• **To do**
a – In the CNE passage, what name was the disease known by in post-World War II Germany?
b – Rewrite the paragraph of the CNE passage that begins "All the factors collectively causing CNE" as a short list, keeping its main facts.
c – Write the next part of the CNE passage, picking up right after its last sentence.

═══ Supplied passage

Sepsis can occur, with one case having 28,500 white blood cells per cubic milliliter.

==Causes==
All the factors collectively causing CNE are generally only present in the hinterlands of New Guinea and parts of Africa, Latin America, and Asia. These factors include protein deprivation (causing inadequate synthesis of the enzyme trypsin protease, to which the toxin is very sensitive), poor food hygiene, episodic meat feasting, staple diets containing trypsin inhibitors (sweet potatoes), and infection by Ascaris parasites, which secrete a trypsin inhibitor. In New Guinea (origin of the term "pig-bel"), the disease is usually spread through contaminated meat (especially pork) and perhaps by peanuts. CNE was also diagnosed in post-World War II Germany, where it was known as Darmbrand or "bowel fire," and reached epidemic proportions. The causative agents of these CNE cases have since been described as Type C isolates of C. perfringens, which possessed genes for β-toxins and enterotoxins.

In developed countries, CNE can also occur in people with diabetes, including children. This form of CNE is extremely rare: to demonstrate its scope, only three such cases have been reported in the United States up to 2002.

== Diagnosis ==
An abdominal x-ray shows multiple dilated loops of small bowel and gas. The abdomen can be tender, distended, and soft. A differential diagnosis can be an intussusception.

══════
═══ Given material

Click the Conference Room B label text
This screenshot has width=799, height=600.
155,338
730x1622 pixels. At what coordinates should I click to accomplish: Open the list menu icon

══════

• **Outputs by task**
a – It was known as Darmbrand, or "bowel fire."

b –
- All the factors that together cause CNE are generally found only in the hinterlands of New Guinea and parts of Africa, Latin America, and Asia.
- The factors are:
  - protein deprivation, which leads to too little trypsin protease, an enzyme the toxin is very sensitive to
  - poor food hygiene
  - episodic meat feasting
  - staple diets with trypsin inhibitors, such as sweet potatoes
  - infection by Ascaris parasites, which secrete a trypsin inhibitor
- In New Guinea, where the term "pig-bel" comes from, the disease usually spreads through contaminated meat, especially pork, and perhaps through peanuts.
- CNE reached epidemic levels in post-World War II Germany, where it was called Darmbrand, or "bowel fire."
- The cases there have since been traced to Type C isolates of C. perfringens, which carried genes for β-toxins and enterotoxins.

c –
== Treatment ==

Treatment involves suppressing the toxin-producing organisms with antibiotics such as penicillin G or metronidazole. About half of seriously ill patients require surgery for perforation, persistent intestinal obstruction, or failure to respond to the antibiotics. An investigational toxoid vaccine has been used successfully in some developing countries but is not available outside of research.

Antibiotic therapy: For all infants with suspected or established NEC, initiating broad-spectrum antibiotics after obtaining appropriate specimens for culture is a suggested treatment. The empiric antibiotic regimen should provide broad-spectrum coverage, including coverage for common causes of late-onset neonatal sepsis. The choice is also guided by the local susceptibility patterns (i.e., the local antibiogram in a particular neonatal intensive care unit [NICU]).

Acceptable empiric regimens include the following:

- Ampicillin plus gentamicin (or amikacin) plus metronidazole
- Ampicillin plus gentamicin (or amikacin) plus clindamycin
- Ampicillin plus an expanded-spectrum cephalosporin (e.g., cefotaxime [where available], ceftazidime, or cefepime) plus metronidazole
- Monotherapy with piperacillin-tazobactam
- Monotherapy with meropenem

Vancomycin should be included in the regimen (i.e., replacing ampicillin or added to monotherapy) in centers where there is a high prevalence of methicillin-resistant Staphylococcus aureus (MRSA) or ampicillin-resistant enterococcal infections. Centers with significant gentamicin resistance patterns should consider amikacin in place of gentamicin.

The use of oral aminoglycosides is not recommended because it can result in the development of resistant bacterial strains, and has not been shown to be more beneficial than standard care.

==Other clostridial toxemias==
- Leukemia patients, cancer chemotherapy recipients and others suffering from suppressed white blood cells (neutropenia) can be afflicted by a similar syndrome, neutropenic enterocolitis, in which the cecum is targeted by Clostridium septicum in much the same way.
- In neonatal intensive-care units, the syndrome of neonatal necrotizing enterocolitis may be caused in a similar way by C. perfringens, C. butyricum, and C. difficile, but this has not been proved.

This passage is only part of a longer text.